▶ Instructions for the task
Return exactly the lines from the one containing "Click the blue N compass label" through the last line of the records below, both included, and leave out any pictures.

▶ Data records
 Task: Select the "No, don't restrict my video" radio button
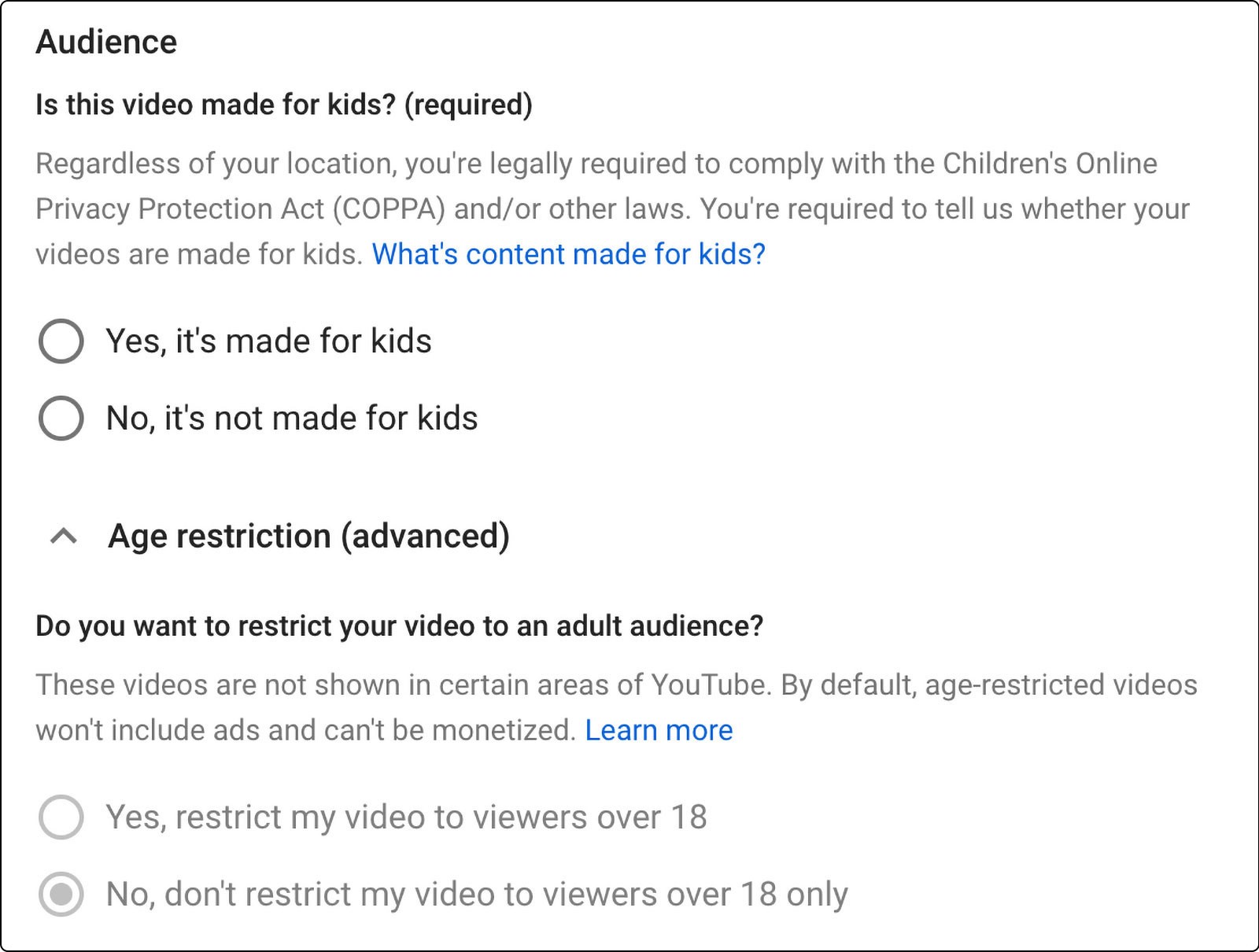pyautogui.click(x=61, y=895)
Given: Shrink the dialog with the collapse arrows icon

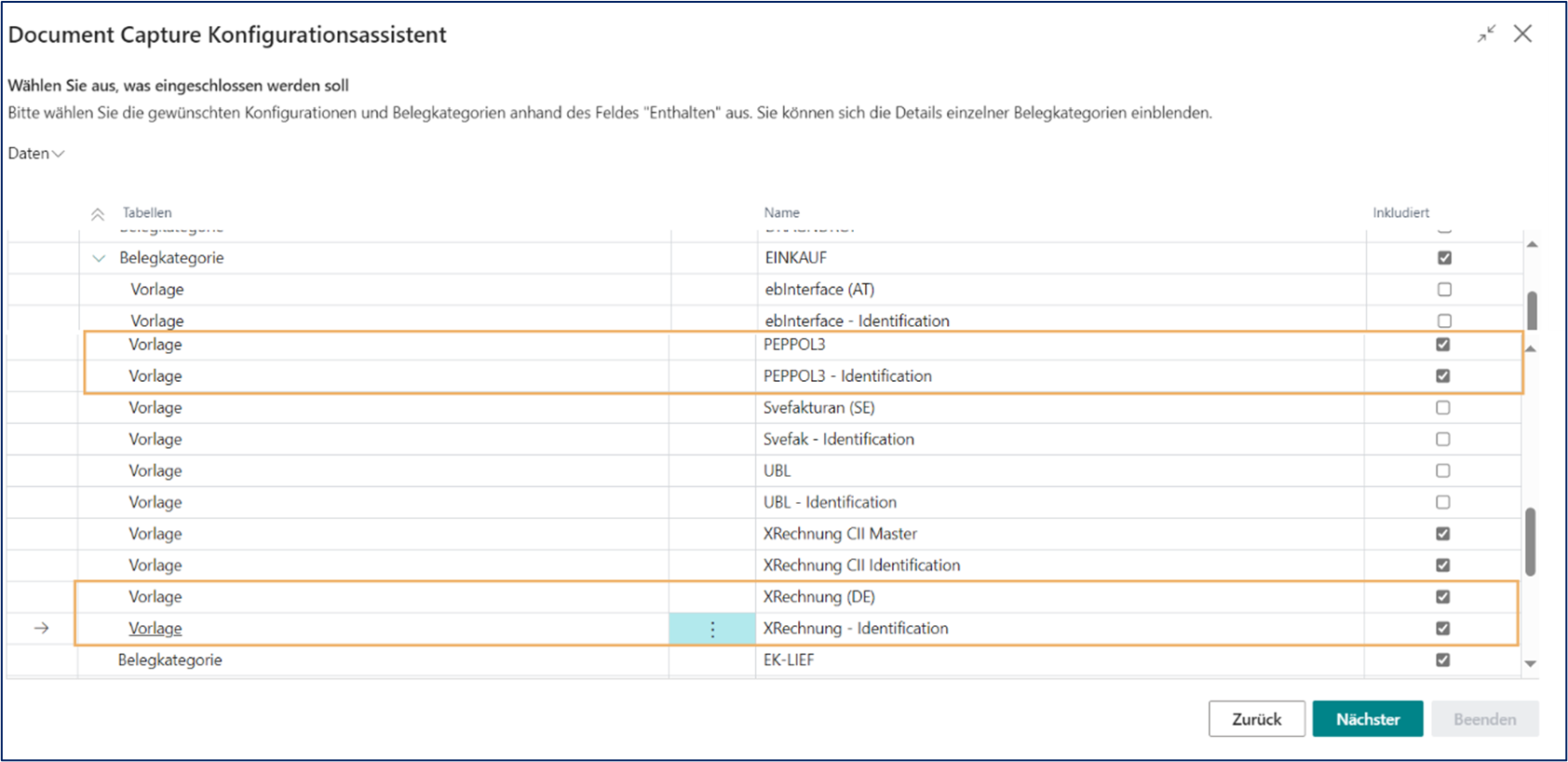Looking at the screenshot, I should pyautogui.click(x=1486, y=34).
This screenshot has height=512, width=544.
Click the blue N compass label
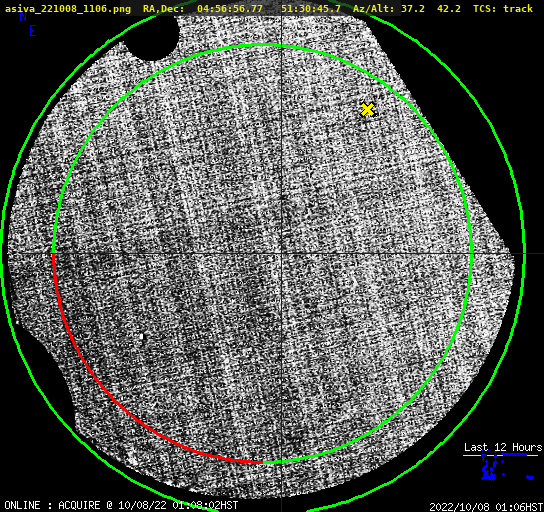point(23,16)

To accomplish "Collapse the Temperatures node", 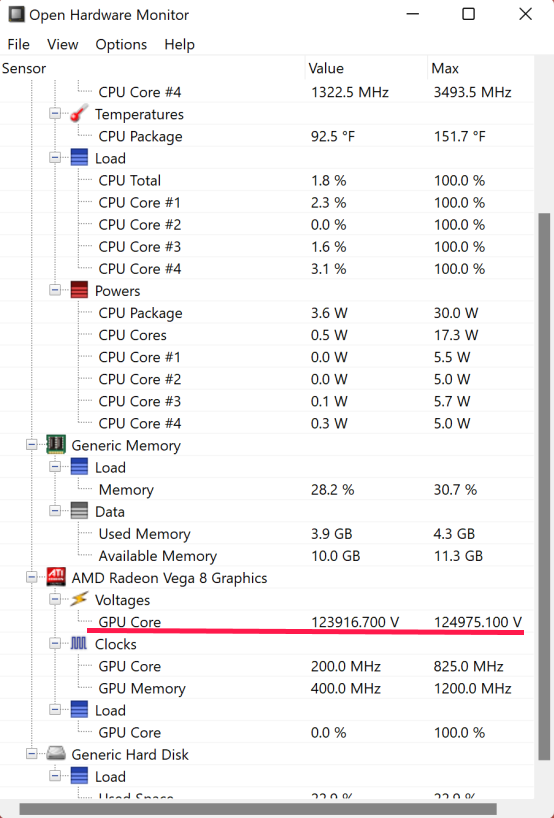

▶ Answer area
Click the blue N compass label
point(23,16)

To accomplish "Collapse the Temperatures node", 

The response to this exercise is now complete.